__What is required__
Look through the material below and give the number of lines where the string "computer" occurs, with nothing added.

=== Section Start ===

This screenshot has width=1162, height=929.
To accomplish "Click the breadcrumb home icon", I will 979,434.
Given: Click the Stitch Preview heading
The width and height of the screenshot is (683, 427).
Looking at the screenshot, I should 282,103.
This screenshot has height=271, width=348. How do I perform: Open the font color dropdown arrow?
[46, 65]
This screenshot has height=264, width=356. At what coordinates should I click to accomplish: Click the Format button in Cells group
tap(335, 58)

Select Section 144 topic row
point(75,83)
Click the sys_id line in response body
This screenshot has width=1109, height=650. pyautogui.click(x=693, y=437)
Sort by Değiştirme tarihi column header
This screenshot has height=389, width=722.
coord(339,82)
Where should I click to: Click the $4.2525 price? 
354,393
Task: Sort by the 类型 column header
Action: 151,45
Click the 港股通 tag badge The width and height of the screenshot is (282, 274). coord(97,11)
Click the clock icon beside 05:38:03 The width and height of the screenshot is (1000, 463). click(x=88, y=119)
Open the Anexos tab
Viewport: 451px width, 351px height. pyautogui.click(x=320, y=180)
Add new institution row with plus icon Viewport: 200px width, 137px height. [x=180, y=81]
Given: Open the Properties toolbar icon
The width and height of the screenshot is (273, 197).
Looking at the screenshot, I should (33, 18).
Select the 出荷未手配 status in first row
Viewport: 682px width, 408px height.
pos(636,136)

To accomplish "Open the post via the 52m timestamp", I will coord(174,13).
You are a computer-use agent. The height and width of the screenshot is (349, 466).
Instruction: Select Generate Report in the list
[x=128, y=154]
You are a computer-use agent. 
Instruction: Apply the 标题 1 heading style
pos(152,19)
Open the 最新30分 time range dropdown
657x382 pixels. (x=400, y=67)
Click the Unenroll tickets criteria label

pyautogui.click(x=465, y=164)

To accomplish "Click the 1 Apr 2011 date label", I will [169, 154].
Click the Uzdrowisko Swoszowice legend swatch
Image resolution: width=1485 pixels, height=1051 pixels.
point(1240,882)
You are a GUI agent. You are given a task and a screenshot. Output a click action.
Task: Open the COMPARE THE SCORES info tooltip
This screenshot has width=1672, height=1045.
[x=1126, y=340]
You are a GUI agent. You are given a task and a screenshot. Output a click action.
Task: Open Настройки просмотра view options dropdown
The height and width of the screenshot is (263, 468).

=== Section End ===

__Written answer__
2